While I enjoyed plenty of time loafing with an iPad in the back, I also had plenty of time to pilot this large, luxury missile over Illinois' lovely interstates. The interesting thing about the hotted-up S-class is that it's so much more benign than any other AMG car. Its yacht-like proportions and weight take the edge off the twin-turbo 5.5-liter that makes lesser AMGs skittish under power. The S-class is insanely fast with a deep, serious burble, and yet it never feels sporty. The S63 is just as compliant as any other S-class, wafting with perfect manners. Never floaty, or sloppy, or imprecise, it is sublime how perfectly tuned the suspension is.
Eric Tingwall, Assosciate Editor
This is truly the Dr. Jekyll/ Mr. Hyde of ultra-premium luxobarges. As Joe Lorio mentions, the S63 can behave in a surprisingly sedate fashion when not pushed hard. It's almost easy enough to forget there's a whopping 553 hp and 664 lb-ft of torque at your beck and call, thanks to the optional AMG development pack. But good Lord, is it there. It rears its head when you ask for it, pushing you firmly back into the super-plush front buckets. It's easy to ask for too much power: push the right pedal a touch too hard, and several telltale lamps within the instrument cluster flash manically, signaling a half-dozen computers are having trouble getting the rear wheels to hook up. I've been lucky enough to drive several S63 AMGs. I can't praise these cars enough, yet somehow I've almost run out of new ways to describe them. Engines and minor details may have changed over that time span, but the S-Class -- and AMG's tweaks -- have remained largely the same. Every piece exudes a solid, hefty, and substantial feel that's unrivaled in this class, and perhaps this industry. AMG models further spoil passengers with rich, sumptuous leather trim on virtually every surface imaginable; it looks great, but feels (and smells) even better. The entire package - the power, the performance, the prestige - is nothing short of magical, and I'm not sure any of AMG's rivals come close to matching it.

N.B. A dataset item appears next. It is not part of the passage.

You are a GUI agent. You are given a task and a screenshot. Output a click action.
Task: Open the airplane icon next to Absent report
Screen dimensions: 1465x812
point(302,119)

Evan McCausland, Associate Web Editor
A new S-class should arrive by the end of 2013, but I have a hard time imagining what Mercedes can improve. It's not so much that it's a perfect car - I personally prefer both the Audi A8 and the Jaguar XJ in this segment - but it is the perfect Mercedes. It captures the essence of what the brand should be: solid, well constructed, lavishly appointed, and capable. And despite the fact that it brims with new technology and, in this case, excessive power, it has the feeling of old-world luxury that's not trying to pretend to be a sports car or even a sports sedan. That's a good thing, but it does beg the question of whether it's worth spending extra for the AMG treatment.